DIRECTIONS:
Rewrite the listing from its beginning through the line containing "pyautogui.click(x=788, y=77)", replacing "Customize" with "Configure" and changing nothing else. Omit the pictures from your answer.

RECORDS FOR THIS EXERCISE:
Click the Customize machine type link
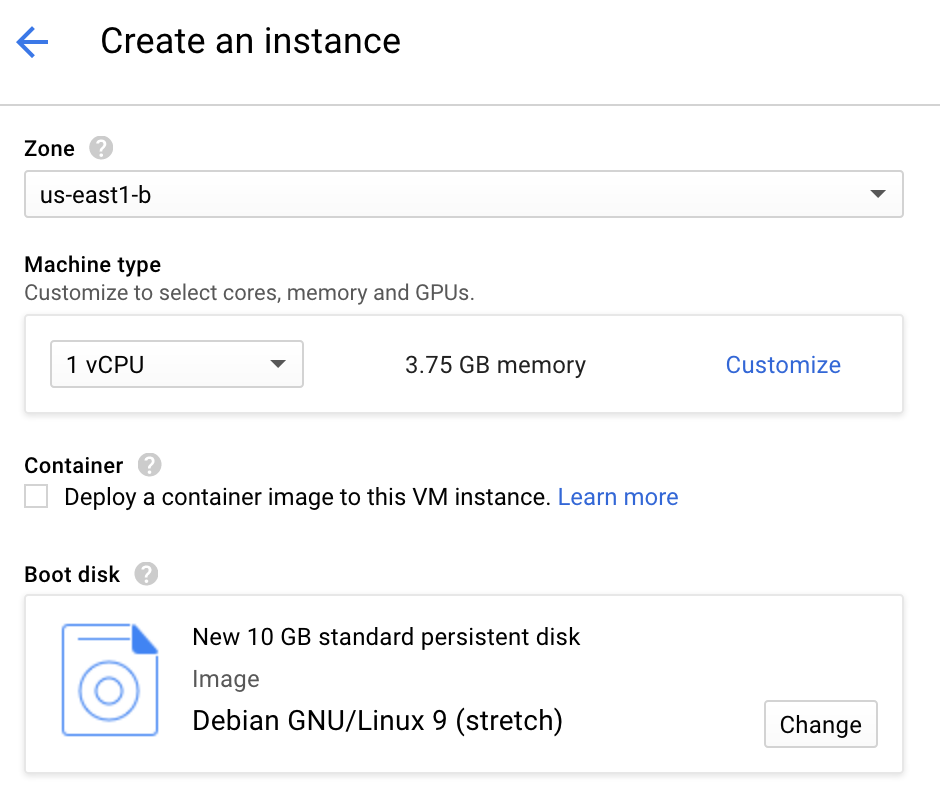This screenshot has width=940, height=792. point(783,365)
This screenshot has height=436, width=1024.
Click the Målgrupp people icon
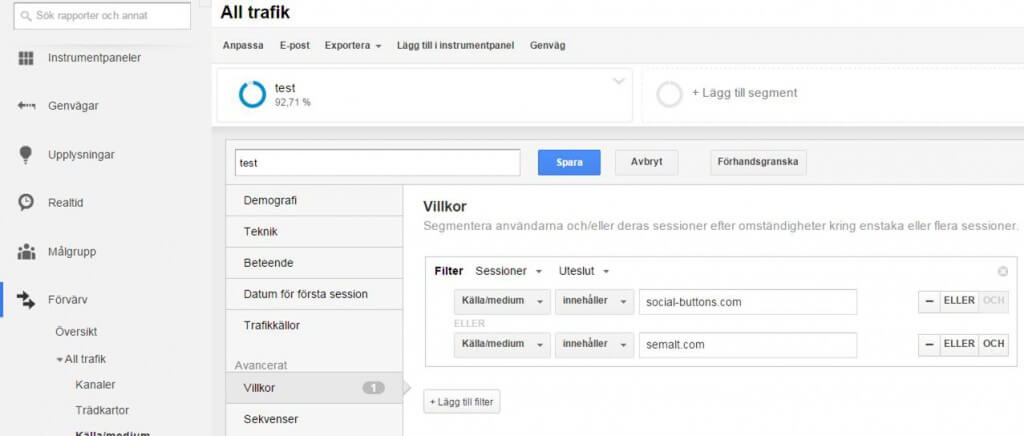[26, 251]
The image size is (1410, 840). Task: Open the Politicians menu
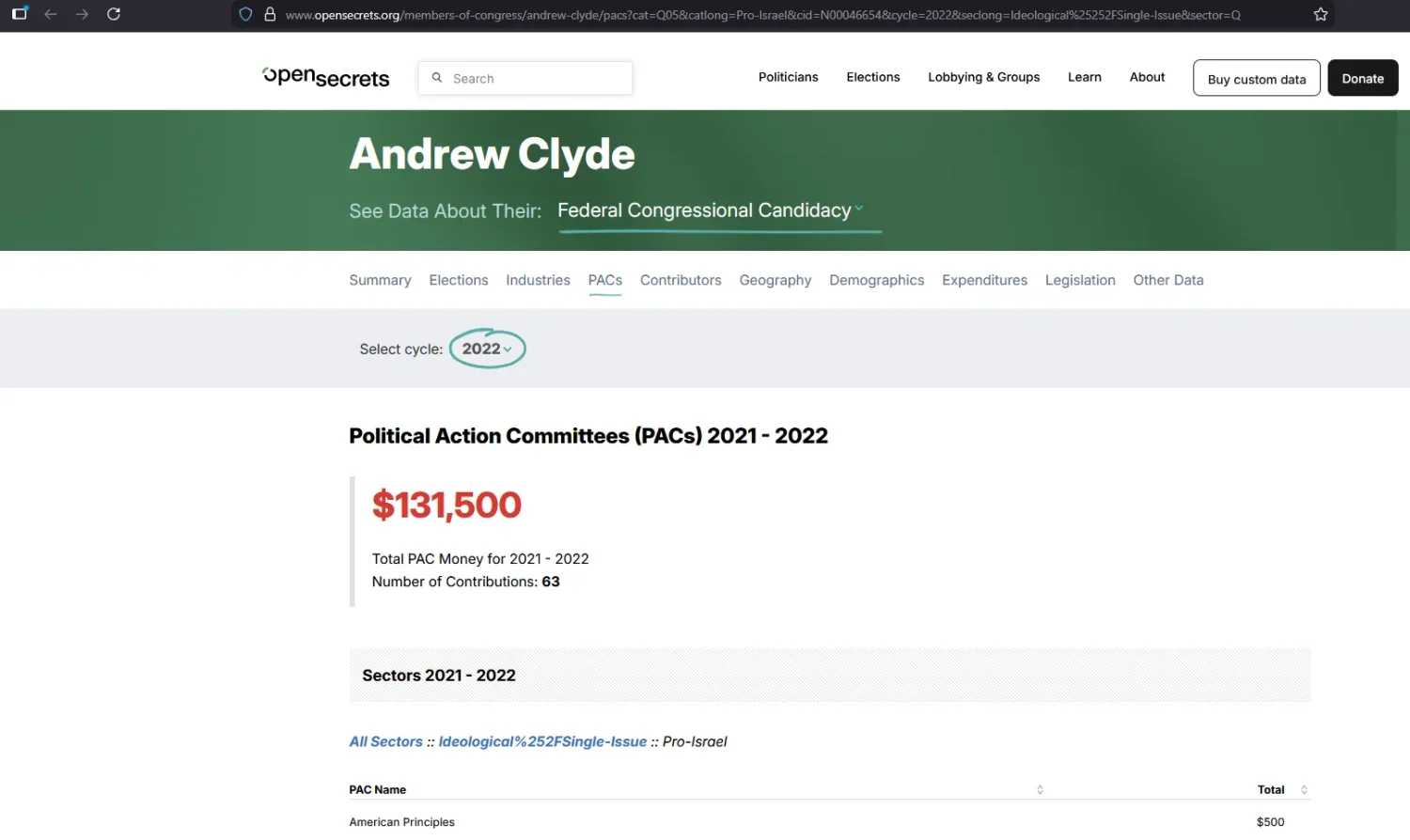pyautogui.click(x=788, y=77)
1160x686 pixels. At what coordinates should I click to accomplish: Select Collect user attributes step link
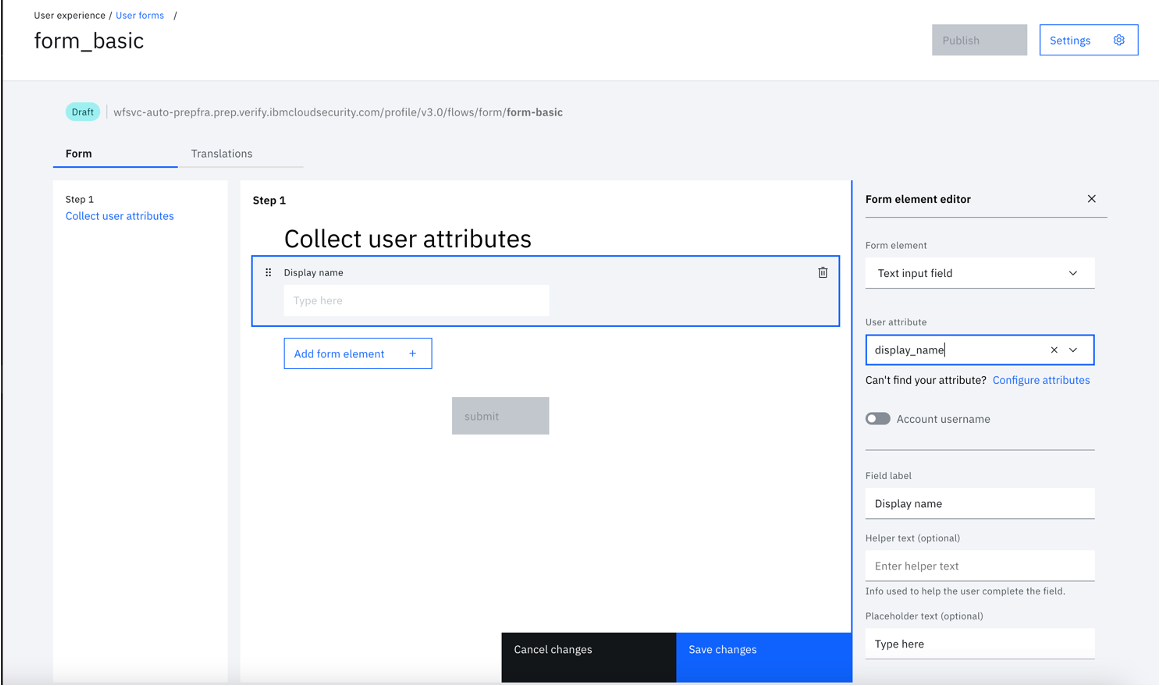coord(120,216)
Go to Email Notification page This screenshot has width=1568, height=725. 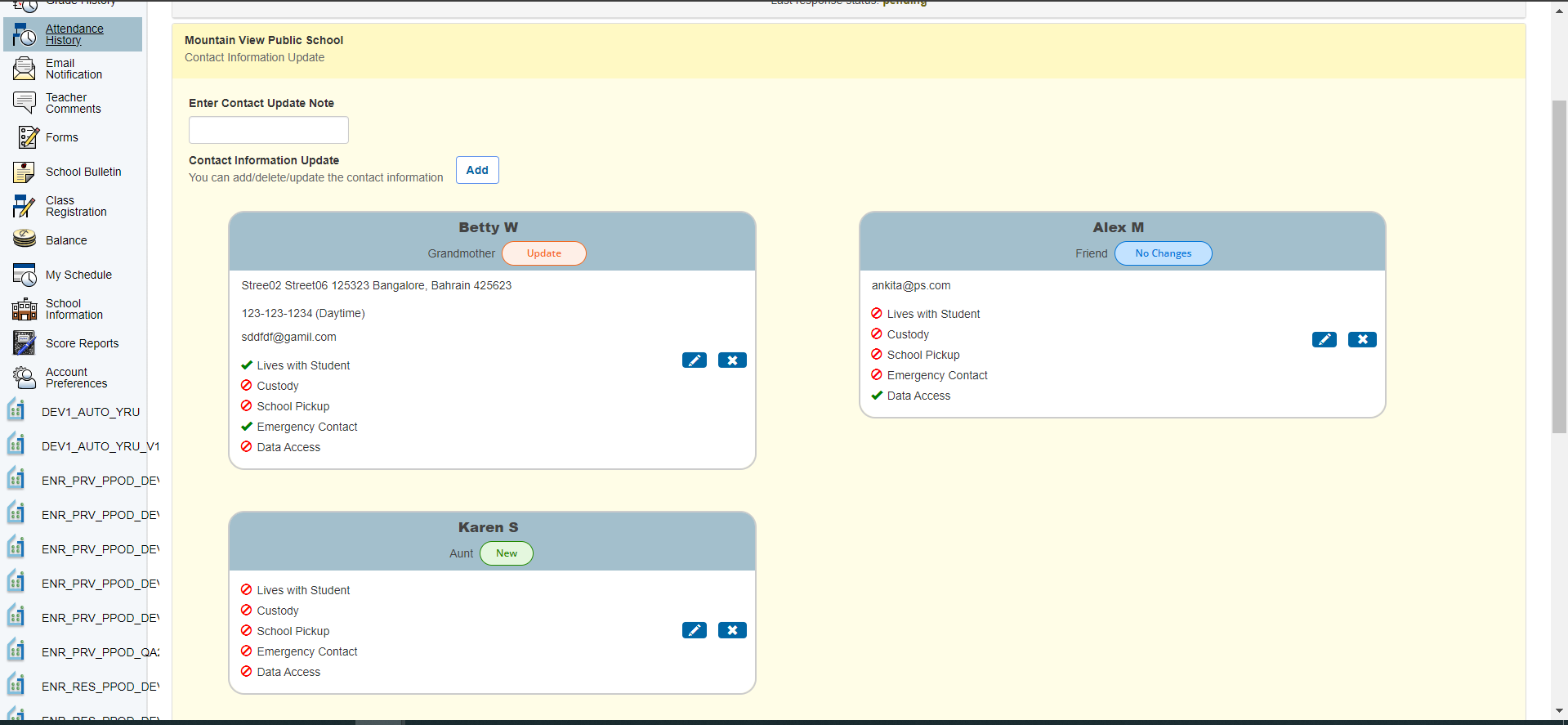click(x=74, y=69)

PROBLEM SOLUTION:
Click the Configure machine type link
This screenshot has width=940, height=792. point(783,365)
This screenshot has height=436, width=1024.
Click the Målgrupp people icon
[26, 251]
The image size is (1410, 840). Task: Open the Politicians menu
pyautogui.click(x=788, y=77)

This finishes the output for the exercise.